Données enregistrées –
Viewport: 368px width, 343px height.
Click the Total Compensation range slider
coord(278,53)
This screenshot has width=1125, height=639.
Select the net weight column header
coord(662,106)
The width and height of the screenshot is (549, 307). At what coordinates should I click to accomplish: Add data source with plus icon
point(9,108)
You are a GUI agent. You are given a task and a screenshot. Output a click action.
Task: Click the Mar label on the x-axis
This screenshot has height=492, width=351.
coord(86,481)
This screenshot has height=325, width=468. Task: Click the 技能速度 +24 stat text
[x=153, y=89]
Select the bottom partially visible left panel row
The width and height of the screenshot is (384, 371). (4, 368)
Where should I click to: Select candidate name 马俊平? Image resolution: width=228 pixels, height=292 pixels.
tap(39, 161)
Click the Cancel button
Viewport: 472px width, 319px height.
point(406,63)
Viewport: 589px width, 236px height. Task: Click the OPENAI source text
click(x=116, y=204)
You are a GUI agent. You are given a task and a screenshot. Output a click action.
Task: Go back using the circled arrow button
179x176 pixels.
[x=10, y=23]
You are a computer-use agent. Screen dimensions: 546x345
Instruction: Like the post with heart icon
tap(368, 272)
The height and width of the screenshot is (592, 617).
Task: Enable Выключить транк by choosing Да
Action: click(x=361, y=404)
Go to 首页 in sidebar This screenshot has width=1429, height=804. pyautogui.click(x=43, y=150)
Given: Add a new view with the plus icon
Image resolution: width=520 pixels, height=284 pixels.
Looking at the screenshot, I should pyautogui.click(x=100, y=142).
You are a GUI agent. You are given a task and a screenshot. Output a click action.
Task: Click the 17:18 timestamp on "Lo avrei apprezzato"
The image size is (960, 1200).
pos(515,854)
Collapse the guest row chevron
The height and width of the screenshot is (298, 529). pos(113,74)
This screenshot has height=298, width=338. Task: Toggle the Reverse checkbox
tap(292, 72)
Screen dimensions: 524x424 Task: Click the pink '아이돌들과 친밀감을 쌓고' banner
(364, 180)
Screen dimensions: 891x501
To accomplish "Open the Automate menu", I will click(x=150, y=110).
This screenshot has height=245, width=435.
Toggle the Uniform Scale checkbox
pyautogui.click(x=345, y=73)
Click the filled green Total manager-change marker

Objectif de l'exercice – Relevez et recopiez chaque ligne des entrées ci-dessus qui contient le mot « plus », en respectant la casse.

Réponse au problème –
The width and height of the screenshot is (549, 307). At what coordinates should I click to accomplish: Add data source with plus icon
Given: Add a new view with the plus icon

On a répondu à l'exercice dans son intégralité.